Immunity From Civil Liability
While the UAA was silent on immunity of arbitrators from civil liability, RUAA borrows from Section 1280.1 of the California Code of Civil Procedure and Butz v. Economou, 438 U.S. 478, 511-12 (1978), where it was established the principle that the extension of judicial-like immunity to non-judicial officials is properly based on the “functional comparability” of the individual’s acts and judgments to the acts and judgments of judges.
- 29-5-315 of TRUAA cloaks the arbitrator with immunity from civil liability to the same extent as that of a judge of a court. Interestingly, immunity is also extended to arbitration organizations that administer the proceedings (Corey v. New York Stock Exch., 691 F.2d 1205, 1209 (6th Cir. 1982). It is imperative to note that the provision also gives arbitrators immunity from subpoenas or summons to testify in a judicial or administrative proceeding. However, the statute specifies that immunity is only from civil liability. Thus, an arbitrator is not immune from criminal liability arising for conduct in their arbitral or administrative roles (Babylon Milk & Cream Co. v. Horowitz, 151 N.Y.S.2d 221 (N.Y. Sup. Ct. 1956)).

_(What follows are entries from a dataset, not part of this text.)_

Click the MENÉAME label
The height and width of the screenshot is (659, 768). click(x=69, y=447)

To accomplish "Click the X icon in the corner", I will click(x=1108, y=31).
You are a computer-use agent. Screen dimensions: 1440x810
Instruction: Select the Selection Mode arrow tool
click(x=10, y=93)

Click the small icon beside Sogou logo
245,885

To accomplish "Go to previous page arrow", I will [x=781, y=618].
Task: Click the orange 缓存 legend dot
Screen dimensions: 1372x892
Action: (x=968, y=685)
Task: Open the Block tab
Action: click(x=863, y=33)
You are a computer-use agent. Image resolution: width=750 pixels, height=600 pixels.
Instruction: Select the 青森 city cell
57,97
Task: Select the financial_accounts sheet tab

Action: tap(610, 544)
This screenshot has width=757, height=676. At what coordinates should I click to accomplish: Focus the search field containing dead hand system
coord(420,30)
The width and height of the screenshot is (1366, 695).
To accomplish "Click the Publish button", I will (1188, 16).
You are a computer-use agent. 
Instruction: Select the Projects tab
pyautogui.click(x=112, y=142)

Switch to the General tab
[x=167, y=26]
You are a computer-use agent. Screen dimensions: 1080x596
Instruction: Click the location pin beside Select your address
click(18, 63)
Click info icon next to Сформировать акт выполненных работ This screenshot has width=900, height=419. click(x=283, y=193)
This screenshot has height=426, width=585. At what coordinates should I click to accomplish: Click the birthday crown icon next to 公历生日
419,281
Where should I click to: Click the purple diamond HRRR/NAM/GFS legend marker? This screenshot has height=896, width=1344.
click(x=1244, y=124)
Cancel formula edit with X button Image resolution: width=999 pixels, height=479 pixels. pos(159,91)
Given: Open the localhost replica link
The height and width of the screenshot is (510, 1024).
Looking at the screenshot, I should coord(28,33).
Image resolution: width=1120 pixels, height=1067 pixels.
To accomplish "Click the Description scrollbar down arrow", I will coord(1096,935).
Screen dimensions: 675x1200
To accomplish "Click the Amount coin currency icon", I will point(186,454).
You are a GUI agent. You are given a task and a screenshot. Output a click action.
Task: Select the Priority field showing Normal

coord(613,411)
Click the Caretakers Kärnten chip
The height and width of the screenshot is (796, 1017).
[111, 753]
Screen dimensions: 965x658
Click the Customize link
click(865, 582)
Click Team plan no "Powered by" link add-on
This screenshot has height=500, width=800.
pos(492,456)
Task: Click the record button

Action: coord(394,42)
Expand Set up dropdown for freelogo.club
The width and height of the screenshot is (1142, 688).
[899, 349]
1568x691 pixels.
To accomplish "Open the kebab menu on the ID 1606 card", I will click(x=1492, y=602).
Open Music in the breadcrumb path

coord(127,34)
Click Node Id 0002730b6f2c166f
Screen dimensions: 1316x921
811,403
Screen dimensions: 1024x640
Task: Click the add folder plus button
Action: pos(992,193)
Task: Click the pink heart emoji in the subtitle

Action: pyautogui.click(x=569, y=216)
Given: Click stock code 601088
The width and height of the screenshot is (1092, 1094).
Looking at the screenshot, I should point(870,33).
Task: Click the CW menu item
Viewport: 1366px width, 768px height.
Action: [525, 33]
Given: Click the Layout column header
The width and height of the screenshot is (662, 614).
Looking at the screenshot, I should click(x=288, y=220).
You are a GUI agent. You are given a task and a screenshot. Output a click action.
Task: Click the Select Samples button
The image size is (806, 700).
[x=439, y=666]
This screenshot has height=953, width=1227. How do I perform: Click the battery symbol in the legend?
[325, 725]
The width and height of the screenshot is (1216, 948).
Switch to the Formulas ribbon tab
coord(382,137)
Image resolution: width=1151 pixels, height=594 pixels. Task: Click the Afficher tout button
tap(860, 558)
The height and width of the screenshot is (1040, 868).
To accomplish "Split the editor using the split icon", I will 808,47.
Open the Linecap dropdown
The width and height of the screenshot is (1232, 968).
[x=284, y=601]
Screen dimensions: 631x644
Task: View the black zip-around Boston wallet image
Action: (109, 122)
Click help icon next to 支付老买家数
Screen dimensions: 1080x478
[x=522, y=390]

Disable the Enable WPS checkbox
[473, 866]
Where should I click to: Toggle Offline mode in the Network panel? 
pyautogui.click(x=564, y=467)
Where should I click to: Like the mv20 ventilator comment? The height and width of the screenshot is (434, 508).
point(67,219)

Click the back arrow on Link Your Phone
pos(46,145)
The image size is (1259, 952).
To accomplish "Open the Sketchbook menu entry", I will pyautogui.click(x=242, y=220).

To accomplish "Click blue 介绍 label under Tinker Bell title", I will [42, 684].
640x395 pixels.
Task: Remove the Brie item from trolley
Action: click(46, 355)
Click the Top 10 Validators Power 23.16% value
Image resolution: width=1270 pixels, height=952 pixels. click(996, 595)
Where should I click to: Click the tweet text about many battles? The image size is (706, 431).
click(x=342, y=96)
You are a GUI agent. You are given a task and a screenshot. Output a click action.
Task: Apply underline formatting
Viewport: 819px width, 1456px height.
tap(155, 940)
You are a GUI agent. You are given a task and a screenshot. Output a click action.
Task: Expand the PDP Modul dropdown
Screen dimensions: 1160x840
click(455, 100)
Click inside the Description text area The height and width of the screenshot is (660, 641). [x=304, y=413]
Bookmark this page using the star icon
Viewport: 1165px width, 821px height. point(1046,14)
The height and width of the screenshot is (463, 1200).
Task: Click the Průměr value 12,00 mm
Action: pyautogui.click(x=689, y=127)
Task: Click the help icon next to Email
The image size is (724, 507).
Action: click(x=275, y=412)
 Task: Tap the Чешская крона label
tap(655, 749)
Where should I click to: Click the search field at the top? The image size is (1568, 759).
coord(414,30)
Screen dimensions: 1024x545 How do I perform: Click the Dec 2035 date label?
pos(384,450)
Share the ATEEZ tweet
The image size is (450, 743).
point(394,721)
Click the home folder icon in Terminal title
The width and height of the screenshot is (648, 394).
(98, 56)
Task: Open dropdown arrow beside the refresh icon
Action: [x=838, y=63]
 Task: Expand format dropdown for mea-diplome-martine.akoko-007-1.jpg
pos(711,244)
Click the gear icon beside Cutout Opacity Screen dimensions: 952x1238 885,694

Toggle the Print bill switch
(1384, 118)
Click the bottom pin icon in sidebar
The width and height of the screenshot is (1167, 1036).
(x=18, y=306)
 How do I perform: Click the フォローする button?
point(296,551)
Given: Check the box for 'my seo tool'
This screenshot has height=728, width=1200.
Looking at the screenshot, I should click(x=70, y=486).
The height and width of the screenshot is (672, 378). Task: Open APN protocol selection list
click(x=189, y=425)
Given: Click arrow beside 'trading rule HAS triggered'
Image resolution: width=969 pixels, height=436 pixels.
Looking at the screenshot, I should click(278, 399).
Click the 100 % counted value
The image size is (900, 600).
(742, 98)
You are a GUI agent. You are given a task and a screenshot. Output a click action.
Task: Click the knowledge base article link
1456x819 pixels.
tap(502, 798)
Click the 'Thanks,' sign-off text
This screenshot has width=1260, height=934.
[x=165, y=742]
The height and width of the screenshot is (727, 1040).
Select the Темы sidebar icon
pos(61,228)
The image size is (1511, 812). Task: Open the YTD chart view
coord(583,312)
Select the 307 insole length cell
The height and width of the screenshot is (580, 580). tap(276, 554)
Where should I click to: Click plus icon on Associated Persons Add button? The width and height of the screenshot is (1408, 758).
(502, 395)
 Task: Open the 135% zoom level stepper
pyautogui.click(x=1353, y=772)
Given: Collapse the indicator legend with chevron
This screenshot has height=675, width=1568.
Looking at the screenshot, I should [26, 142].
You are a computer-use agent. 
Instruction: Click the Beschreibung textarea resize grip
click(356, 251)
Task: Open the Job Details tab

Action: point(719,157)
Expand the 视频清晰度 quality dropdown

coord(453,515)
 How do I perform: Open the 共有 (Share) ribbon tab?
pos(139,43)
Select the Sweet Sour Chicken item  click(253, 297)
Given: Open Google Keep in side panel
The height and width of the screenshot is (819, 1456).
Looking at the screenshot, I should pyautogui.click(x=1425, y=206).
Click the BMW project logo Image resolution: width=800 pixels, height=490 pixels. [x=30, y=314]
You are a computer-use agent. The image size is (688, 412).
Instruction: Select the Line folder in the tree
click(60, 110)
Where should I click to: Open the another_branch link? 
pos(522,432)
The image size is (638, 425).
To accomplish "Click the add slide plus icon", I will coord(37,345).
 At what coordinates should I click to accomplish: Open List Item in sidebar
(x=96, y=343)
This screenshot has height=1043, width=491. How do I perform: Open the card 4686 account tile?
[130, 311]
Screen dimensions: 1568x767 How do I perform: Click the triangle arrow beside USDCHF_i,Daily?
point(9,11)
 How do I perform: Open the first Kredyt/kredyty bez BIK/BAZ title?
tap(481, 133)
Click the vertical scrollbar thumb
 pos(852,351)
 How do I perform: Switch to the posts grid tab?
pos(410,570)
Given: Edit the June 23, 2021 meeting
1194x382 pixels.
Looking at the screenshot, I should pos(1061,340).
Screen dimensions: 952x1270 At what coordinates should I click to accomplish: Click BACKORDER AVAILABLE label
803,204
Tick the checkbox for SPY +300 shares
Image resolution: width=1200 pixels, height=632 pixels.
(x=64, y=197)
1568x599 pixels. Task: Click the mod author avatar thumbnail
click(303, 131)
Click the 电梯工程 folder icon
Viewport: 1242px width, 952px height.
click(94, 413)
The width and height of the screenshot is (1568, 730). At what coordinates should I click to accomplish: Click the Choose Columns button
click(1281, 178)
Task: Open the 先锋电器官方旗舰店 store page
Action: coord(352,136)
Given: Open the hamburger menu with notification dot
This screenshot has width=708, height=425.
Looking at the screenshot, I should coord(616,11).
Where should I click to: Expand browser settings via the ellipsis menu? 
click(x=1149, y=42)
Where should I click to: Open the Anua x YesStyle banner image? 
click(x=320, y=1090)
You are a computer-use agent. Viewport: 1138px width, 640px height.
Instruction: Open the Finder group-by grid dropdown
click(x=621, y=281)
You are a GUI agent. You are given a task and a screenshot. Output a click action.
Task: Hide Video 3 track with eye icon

If an award is authorized under a civil action and is justified, the TRUAA under § 29-5-322(a) enables arbitrators to make an award of punitive damages in all such cases where the agreement of the parties does not exclude issuing punitive damages. Because § 29-5-322 is a waivable provision, parties can either exclude or vary its application to the extent as is permitted by law.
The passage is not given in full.